I've only played with a few spade drills, but I'd imagine if you keep a few things in mind, it'd go fine. I know that spade drills take a large amount of Z force to cut good but your diameter is not that big for a spade, it's aluminum and I don't know why a pilot drill wouldn't work fine to get the spade humming. I imagine you would need a good chip load to break the chip. Are you boring it after drilling or holding size with the drill?

Hopefully, Drill and done 125 finish
 
Most spade drills do not like pilot holes. If you look at the AMEC catalogs, they tell you not to drill pilot holes for most of their lines of spade drills.
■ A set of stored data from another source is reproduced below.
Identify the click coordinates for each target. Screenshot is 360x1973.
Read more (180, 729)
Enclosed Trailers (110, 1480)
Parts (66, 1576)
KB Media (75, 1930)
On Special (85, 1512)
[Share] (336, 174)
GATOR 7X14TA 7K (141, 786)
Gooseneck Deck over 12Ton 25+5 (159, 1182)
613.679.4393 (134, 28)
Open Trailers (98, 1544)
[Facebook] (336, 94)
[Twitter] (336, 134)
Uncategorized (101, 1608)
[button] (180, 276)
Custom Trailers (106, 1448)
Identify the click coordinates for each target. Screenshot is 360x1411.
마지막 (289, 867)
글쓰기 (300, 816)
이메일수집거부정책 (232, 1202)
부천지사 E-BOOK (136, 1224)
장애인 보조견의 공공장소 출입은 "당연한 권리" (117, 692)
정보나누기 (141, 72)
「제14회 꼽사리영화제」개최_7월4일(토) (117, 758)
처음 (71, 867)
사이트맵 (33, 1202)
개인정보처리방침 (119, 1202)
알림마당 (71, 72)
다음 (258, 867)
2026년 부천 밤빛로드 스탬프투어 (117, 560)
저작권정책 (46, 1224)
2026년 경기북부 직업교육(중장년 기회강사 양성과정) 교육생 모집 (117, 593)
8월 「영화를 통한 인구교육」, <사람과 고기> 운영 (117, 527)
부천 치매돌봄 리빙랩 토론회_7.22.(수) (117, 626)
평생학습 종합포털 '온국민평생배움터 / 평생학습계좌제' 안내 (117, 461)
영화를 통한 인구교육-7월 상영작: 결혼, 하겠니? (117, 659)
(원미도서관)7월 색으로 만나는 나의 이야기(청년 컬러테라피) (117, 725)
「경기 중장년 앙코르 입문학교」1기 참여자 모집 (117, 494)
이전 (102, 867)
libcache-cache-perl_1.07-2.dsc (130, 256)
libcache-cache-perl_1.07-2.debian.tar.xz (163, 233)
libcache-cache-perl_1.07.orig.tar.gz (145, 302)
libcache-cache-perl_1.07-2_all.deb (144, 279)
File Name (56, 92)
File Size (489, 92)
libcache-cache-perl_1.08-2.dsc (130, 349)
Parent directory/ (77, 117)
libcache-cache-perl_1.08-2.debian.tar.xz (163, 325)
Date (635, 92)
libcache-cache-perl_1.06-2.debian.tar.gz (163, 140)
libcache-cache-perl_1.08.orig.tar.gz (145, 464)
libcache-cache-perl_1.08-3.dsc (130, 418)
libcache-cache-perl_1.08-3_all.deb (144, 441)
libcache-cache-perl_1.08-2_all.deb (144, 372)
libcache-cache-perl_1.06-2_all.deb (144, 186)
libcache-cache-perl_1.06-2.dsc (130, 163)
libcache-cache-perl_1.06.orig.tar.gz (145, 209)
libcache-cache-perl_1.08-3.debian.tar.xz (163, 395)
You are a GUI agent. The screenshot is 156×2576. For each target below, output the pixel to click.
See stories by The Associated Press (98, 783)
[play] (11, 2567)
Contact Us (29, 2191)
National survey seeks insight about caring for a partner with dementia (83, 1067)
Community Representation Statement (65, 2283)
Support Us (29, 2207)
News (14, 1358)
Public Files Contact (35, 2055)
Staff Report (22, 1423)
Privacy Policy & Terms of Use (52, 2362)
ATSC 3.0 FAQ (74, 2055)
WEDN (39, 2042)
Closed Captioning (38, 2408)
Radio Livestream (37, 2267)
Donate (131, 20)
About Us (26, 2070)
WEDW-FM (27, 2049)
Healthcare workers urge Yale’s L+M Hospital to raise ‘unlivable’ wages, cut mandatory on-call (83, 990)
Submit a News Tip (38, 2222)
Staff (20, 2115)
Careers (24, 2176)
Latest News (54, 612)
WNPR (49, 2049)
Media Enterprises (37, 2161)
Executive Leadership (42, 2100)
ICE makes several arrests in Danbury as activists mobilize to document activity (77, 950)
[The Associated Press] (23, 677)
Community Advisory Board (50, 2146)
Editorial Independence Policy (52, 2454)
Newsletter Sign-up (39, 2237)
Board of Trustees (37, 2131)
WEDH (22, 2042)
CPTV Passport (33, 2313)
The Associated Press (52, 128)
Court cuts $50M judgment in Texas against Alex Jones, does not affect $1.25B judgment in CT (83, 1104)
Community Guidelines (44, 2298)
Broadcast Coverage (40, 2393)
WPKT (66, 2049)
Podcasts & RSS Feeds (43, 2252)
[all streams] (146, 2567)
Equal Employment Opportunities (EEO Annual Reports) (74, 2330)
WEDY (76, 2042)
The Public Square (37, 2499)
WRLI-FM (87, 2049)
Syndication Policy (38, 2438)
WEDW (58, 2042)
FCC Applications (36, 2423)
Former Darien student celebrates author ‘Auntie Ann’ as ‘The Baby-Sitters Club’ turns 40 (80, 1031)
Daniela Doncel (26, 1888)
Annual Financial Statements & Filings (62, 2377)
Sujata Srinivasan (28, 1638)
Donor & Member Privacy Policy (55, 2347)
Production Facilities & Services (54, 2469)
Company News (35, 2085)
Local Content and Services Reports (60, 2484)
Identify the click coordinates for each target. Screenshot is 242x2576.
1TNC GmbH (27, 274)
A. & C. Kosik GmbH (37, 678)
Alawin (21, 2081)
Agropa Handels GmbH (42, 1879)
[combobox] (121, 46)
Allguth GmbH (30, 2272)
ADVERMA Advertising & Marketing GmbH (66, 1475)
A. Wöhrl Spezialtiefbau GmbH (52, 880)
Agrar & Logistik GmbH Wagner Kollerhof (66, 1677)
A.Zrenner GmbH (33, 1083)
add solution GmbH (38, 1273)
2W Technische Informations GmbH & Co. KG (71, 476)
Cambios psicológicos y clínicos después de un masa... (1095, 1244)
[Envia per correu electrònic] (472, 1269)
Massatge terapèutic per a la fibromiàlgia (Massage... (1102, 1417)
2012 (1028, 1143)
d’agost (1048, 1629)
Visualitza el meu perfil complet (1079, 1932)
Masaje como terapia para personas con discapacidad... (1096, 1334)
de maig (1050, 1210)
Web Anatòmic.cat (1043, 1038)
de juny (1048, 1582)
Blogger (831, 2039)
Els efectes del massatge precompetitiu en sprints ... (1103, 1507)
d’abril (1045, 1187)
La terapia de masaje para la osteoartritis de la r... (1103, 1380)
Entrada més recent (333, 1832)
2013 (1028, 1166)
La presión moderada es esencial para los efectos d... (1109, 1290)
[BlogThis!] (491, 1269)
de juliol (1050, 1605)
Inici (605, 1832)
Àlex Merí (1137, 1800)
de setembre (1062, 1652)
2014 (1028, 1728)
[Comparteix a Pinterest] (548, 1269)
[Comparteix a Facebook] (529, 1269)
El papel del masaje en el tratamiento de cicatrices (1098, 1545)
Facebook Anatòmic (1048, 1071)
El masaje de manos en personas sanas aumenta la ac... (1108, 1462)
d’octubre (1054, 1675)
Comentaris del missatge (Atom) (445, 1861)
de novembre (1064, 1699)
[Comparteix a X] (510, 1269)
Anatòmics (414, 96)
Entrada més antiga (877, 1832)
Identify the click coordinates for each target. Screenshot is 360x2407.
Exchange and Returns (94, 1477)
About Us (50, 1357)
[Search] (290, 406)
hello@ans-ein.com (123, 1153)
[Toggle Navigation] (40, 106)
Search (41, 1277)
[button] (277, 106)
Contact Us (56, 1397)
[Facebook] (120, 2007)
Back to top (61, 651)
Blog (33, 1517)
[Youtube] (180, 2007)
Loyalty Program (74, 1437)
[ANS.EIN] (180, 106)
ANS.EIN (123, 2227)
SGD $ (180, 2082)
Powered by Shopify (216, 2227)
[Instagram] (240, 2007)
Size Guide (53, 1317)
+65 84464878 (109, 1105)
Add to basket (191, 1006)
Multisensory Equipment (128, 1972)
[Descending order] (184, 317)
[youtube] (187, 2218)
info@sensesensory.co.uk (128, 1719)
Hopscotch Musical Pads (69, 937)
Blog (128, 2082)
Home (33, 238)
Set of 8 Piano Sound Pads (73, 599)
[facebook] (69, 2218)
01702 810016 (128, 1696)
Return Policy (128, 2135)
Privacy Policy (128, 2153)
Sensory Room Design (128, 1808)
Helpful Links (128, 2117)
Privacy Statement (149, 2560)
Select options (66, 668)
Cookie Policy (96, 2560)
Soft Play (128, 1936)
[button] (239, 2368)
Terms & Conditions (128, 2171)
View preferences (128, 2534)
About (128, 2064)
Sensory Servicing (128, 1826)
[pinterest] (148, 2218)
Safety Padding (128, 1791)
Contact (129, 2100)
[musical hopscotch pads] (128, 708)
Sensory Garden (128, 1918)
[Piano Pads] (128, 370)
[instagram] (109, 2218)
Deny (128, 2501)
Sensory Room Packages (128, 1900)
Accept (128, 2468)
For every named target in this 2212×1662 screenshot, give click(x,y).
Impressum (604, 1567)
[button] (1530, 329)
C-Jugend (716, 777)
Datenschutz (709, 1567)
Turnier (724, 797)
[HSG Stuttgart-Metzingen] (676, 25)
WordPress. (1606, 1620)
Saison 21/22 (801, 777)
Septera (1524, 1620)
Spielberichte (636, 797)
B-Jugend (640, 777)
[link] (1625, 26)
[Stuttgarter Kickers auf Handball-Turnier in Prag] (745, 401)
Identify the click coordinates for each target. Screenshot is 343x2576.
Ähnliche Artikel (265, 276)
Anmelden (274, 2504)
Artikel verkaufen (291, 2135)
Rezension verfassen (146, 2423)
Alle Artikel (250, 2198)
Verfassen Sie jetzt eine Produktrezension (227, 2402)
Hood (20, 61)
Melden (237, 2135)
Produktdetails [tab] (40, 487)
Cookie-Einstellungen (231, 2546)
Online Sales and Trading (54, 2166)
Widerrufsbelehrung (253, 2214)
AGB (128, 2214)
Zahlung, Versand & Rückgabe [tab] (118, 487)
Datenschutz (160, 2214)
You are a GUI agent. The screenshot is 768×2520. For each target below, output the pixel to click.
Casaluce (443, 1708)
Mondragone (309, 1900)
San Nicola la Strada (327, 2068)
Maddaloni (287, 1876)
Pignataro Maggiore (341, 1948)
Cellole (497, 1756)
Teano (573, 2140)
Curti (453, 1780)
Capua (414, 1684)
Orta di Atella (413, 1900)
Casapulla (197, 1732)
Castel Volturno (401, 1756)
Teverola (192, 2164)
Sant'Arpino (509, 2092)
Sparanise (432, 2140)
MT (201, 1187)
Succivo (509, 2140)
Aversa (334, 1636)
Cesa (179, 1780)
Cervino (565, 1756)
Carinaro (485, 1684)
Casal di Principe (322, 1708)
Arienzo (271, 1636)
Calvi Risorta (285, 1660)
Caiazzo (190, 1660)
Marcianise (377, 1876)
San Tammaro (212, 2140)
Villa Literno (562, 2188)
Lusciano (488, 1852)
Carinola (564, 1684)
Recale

If you must, spot drill using a shallower drill tip angle than your spade drill so the spade starts cutting at its center rather than its edges.
 
Just go for it... poke that sucker...

You shouldn't have any problems holding a 125 finish with a spade drill and usually they drill pretty close to size of the bit. You might get away with it in aluminum but I've never had much luck trying to sharpen or alter the corners, may cause it to want to walk a bit opening the hole some. Only time I use a pilot is when drilling 3" and bigger. Good luck!!


Brent
 
I drilled a 2"+ hole in A36 3 1/8" through but drilled a 1"pilot first for the larger spade pilot arbor. Hole finish was not important as further work was to be done. This was on a BP clone with 3HP. Your machine should be able to screw a larger spade through without the pilot. Some of those drills are rated to almost cram through. I would ask your tool pusher what the advised speeds & feeds to use, he should know or figure out the best starting points.
 
I was also wondering about chips not evacuating? I have the option of drilling a .94 hole first from the other end giving chips a place to go.
I just dont see good things happening when that spade drill breaks into the .94 hole.

After reading your replys I thinking go for it and may the chips be damned.
Thanks guys
 
Followup!!
So I finally got to this project Thanks for the info everyone.:cheers:DSCN1157.jpg


800 rpms 12 ipm 6.149 deep . no thru the spindle coolant.
Had to alter the width of the insert (1.406 to 1.395 dia) and .120 radius on the corners.

one shot ran fine ,I closed the doors glued my eyes to the spindle meter with my finger on the reset button.

also used a boring cycle so the spindle shut off at the bottom of the hole after a .5 dwell (had to hold depth)

I experimented with a scrap block ...definitely cant peck or dwell a spade drill.

I also rounded the flutes to the .120 radius .Dont know if it made any difference ?
 
i have used spade drills with spot holes all different angles, pilot holes, and peck drilling mode on easily tens of thousands of holes without the slightest problems.
.
yes if you have a long spade drill it is normal to use slow rapids to help hole reentry. obviously a long spade drill sagging or bouncing around from coolant hitting it should not be slammed at high speed at a hole reentry during peck drilling. i drill plenty of deep holes over a foot deep with spade drills and the full peck getting chips out of the hole and coolant washing the spade drill is necessary or better on deeper holes
.
on long over 18" long twist drills it is common when after a shorter drill was used for the longer drill to be fed in the hole at 2" a minute at slow rpm to help hole reentry, then obviously feeds and speeds are increased once in to hole. sure a 18" long drill bouncing over 1/4" from coolant should not be slammed into a existing hole at high speeds.. thats does not mean peck drilling is not used millions of times a year without problems if done properly.
 
I have only used spade drills on screw machines and on them the spot drill would have a steeper drill tip angle for the following drill to follow. I would appreciate your thoughts on this.
Most of what I (think I) know on the subject is taken directly from the drill maker's literature. Most spade drill designs do not guide well on their lips, so it is preferable to use a shallow spot drill so the following spade drill will guide on its point. Ultimately, production is the proof, so if you've got a routine which works, then it works.